Our research group uses light to both control the growth and composition of inorganic materials and to probe chemical transformations in semiconductor nanocrystals in situ. We are currently investigating how illumination can introduce crystal defects in inorganic nanostructures and how the concentration and distribution of these defects impacts the resulting electrocatalytic and photocatalytic activity of these materials. For example, oxygen vacancies have been shown to enhance the photocatalytic activity of several metal oxide photocatalysts, including tungsten oxide, titanium oxide, and bismuth oxyhalides. However, the interplay between changes in the electronic structure and surface composition induced by oxygen vacancies and the resulting photocatalytic activity is complex.

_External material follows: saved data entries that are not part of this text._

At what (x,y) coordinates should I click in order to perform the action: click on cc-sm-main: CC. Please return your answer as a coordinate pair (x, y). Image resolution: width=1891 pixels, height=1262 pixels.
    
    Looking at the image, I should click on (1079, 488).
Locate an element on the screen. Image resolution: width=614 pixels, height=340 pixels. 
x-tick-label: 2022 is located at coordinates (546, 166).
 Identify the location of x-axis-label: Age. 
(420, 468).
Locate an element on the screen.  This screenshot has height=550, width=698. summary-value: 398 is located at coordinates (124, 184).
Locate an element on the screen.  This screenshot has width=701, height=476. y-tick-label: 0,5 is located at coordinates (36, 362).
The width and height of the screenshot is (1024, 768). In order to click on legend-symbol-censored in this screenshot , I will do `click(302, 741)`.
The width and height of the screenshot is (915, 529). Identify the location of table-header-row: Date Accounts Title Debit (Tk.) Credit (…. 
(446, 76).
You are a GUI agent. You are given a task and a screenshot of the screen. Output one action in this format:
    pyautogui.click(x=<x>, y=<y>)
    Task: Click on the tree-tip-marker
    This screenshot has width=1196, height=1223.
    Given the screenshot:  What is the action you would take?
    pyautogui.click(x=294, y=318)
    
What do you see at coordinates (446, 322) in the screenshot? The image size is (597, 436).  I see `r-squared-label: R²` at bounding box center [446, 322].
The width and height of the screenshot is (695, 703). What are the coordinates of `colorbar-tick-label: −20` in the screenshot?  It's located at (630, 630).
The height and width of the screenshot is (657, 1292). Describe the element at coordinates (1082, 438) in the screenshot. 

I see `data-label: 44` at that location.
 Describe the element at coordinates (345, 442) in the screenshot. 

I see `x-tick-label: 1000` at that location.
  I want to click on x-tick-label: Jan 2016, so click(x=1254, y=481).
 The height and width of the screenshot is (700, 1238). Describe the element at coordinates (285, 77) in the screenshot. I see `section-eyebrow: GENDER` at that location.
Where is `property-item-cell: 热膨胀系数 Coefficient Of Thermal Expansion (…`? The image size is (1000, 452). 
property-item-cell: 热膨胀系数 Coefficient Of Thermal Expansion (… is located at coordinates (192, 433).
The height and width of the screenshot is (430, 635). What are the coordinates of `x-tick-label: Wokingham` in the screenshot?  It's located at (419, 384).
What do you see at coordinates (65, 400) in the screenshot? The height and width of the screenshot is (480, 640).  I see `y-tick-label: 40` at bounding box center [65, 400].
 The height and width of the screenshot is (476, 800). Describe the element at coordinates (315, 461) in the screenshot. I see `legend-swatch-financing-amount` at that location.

I will discuss our progress in the use of chemically triggered fluorogenic probes to monitor changes in the photocatalytic activity of individual bismuth oxybromide (BiOBr) nanoplates using single-molecule, super-resolution fluorescence microscopy. Laser irradiation both excites electrons into the conduction band of BiOBr, leading to chemical activation of the fluorogenic probe, and creates oxygen vacancies in the nanoplates. We observe that the catalytic activities of individual nanoplates first increase and then progressively decrease under continuous laser irradiation. To understand the chemical origins of these photoinduced variations in activity we have used a combination of ensemble structural characterization, electronic-structure calculations, and the quantitative spatial correlation of multiple fluorogenic probes that report on orthogonal chemical transformations. While previous work has applied defect engineering to enhance the activity of bismuth oxyhalides and other semiconductor photocatalysts for useful reductive half-reactions (e.g., CO2 or N2 reduction), our results reveal that defect-free regions are needed to promote both oxidation and reduction in fuel-generating photocatalysts that do not rely on sacrificial reagents.